毎日1000文字を目標に続きを書いています。

隔日で更新できるように頑張ります。

 晩飯を食べた後、視察から戻ってきたゲンジロウ爺さんに誘われて風呂に入った。


 王城内には来賓用の浴場があり、これまた無駄なくらい豪華な造りをしていた。


「ああいうところは完全に見栄だが、見栄を張ることで外部の有力者に国威を示すことができるわけだの」


 風呂上がりに俺の部屋に立ち寄ったゲンジロウ爺さんは、ライカの髪を櫛ですきながら、風の魔法を使って器用に乾かしている。


「ふわぁぁぁぁぁ……。気持ちいいですぅぅぅ……」


 久しぶりの風呂でのぼせ気味になってしまったライカは、夢見心地のだらしない表情を浮かべて、ゲンジロウ爺さんのなすがままになっていた。


 風呂上がりに扇風機にあたっているようなものだから、そりゃ気持ちいいだろう。


「そういえば、ハウンドとかいう獣人は風呂に入らんのか?」


「体毛を乾かすのに時間がかかりすぎるから、入らないらしい。太陽が出ている時に水浴びをするからいいって断られた」


「それは難儀だの」


「まあ、実際は遠慮したんだろうけどな」


 なんだかんだで、ハウンドは空気を読むところがあるので、入城する際に渋い顔をされたことを覚えていて、使用人たちに気を遣った可能性が高い。


「それにしても、そんなドライヤーみたいな使い方もできるんだな」


「この世界における魔法は、どちらかと言えば生活を便利にするためのものだと考えられているからの。

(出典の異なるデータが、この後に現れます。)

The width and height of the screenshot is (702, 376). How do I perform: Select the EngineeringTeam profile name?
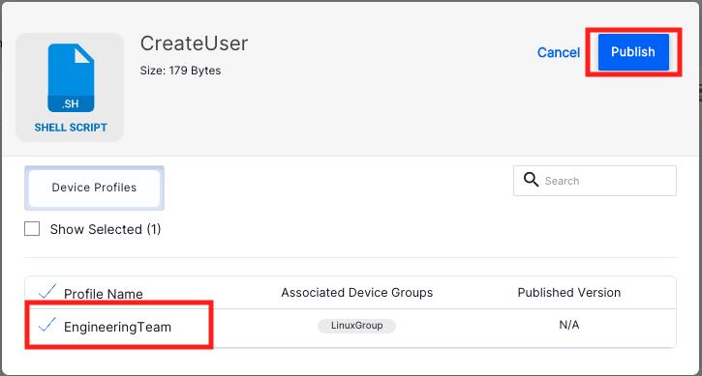[117, 327]
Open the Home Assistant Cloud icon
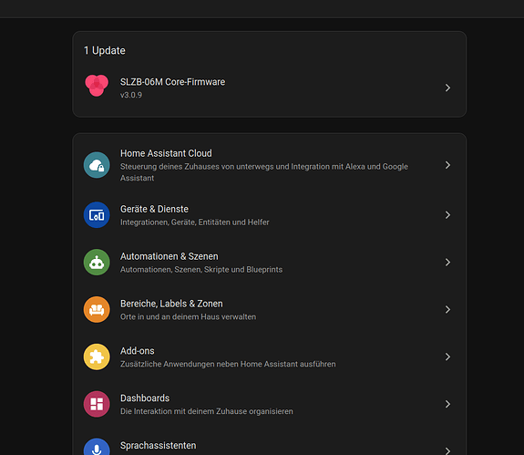Viewport: 524px width, 455px height. pos(97,165)
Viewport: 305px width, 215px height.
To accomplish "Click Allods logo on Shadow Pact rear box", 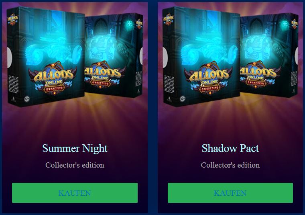I will pyautogui.click(x=260, y=75).
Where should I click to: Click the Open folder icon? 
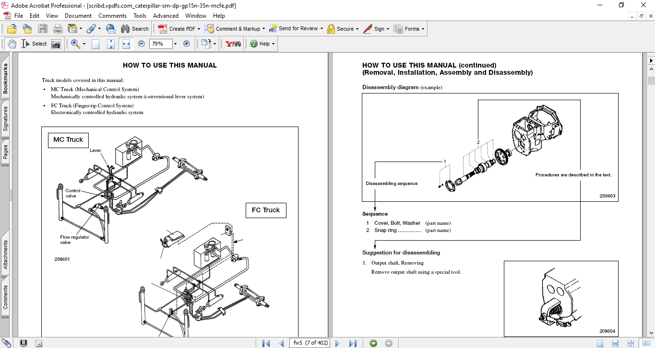(x=12, y=29)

ほれ、それもそうだろう」


 ゲンジロウ爺さんが指さした先には、テーブルに置かれたコップがある。


 コップの中身は冷えた氷水だ。水の魔法を使えば、冬場ではなくても、いつでも水から氷を作り出せるらしい。


「日常生活で使う魔法に比べて、戦闘用の魔法を使える者はかなり少ない。だから、強い魔法使いはそれだけで重用される。多くの場合、参謀や副官になるようだの」


「そうみたいだな」


 俺はサルーキとオズのコンビを思い出した。


 結局、あの二人は、あれからどうなったのだろうか。


 失態の大きさを考えれば、何事もなく指揮官と副官を続けていられるとは思えないのだが、俺や山田が想定していたよりも、魔王軍の指揮系統は大崩れしなかった。

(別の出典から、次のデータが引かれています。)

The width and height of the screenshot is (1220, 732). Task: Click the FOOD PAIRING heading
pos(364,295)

 現在、戦況は人類軍が押せ押せの状態なので、些末なことなのかもしれないが、警戒するに越したことはないだろう。


     *


「爺さんは、よく魔法を使えるようになったな? 簡単に覚えられたのか?」


「ワシの場合は、武道の呼吸法が役に立ったの」


 ゲンジロウ爺さんの説明によると、この世界には魔法を使うための力(魔力やMPのようなもの)が存在するらしく、それは精神統一で制御できるらしい。


 人生の大部分を剣の修業に費やしたゲンジロウ爺さんは、それが呼吸法の応用だと気づいた時点で、すぐに魔法を使えるようになったのだそうだ。チートすぎる。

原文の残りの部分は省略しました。